Hi, @carltongibson, Thanks for your suggestion,
I have read part of the Django source code and discovered through debugging that when the time.sleep in interface A exceeds the nginx timeout + 10 seconds, the main thread will be blocked at lock.acquire() until interface A completes execution.The following is part of the call stack:

.
Is this a potential issue with Django?

The issue is this one from your initial post:

I still need to experiment to look into the details there. (If you provided a running minimal reproduce, that would save a cycle recreating one from the description.)

I suspect the issue is caused by the fact the slow sync task is taking longer than the nginx timeout, so the executor is cancelling before the async task can begin. I suggested ensuring the timeout there is shorter than the nginx timeout as a potential workaround for the moment.

Hi, @carltongibson, thank you for your patient response. Is there any difficulty in reproducing this issue?
I found that deleting async with ThreadSensitiveContext() from django.core.handlers.asgi.ASGIHandler.__call__ resolves the problem.
Serial processing between interfaces is not an issue for our system. Are there any potential negative impacts of this change?

Hi @luxiaoyong

No problem. I haven’t had a chance to dig into it yet. (Alas, WORK :sweat_smile:)
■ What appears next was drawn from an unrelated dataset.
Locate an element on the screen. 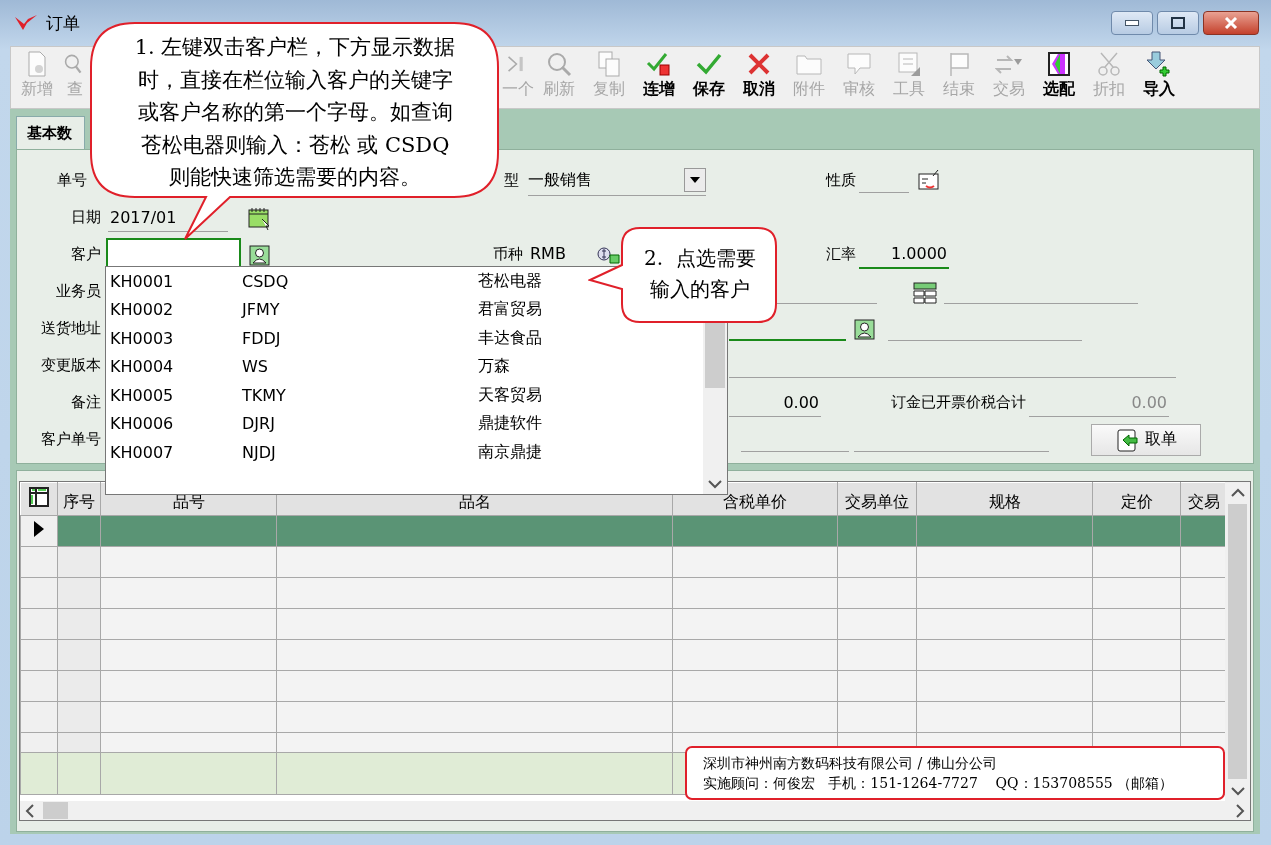 Image resolution: width=1271 pixels, height=845 pixels. field-label: 单号 is located at coordinates (72, 180).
If you happened to have a minimal reproduce project, then that saves me a cycle, but it looks like there’s sufficient information here.

(Just TIME :mantelpiece_clock:)

As long as your code isn’t in fact thread-sensitive, you should be OK — but without looking more closely I simply cannot say conclusively.
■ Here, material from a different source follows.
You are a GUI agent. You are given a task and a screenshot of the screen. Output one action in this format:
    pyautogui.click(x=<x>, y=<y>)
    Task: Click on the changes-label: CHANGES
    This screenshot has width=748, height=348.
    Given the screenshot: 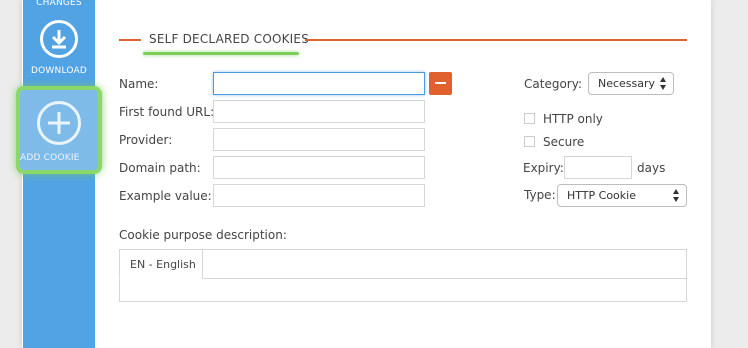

We would like to adopt your previous suggestion, “I’d suggest trying to wrap the long-running time.sleep(80) part in a timeout that you know is shorter than the nginx timeout”. I tried it in a interface, it works. We should change all of the interface, Does Django have a general configuration for this feature?

@luxiaoyong I’m glad the suggestion works.

There’s nothing built-in to Django for timeouts here. It would depend on what the long running task is, timeouts being quite specific to the code you’re running.

Most libraries will provide a timeout mechanism where that makes sense. As an example HTTPX has timeout handling

Hi @carltongibson, I am considering adopting this solution, but there might be security risks. If someone exploits this feature to launch an attack, it could cause the system to fail. Is there a good way to prevent such security issues?

Rate limiting would be your usual first port of call. (There are a few ecosystem packages for this if you search.)

Add timeouts to calls to external services would (in general) make your application more robust, and given the bug you hit here would seem to definitely do that for you in this case.

I’m not sure what else I can say at this level of detail. Good luck! Have fun!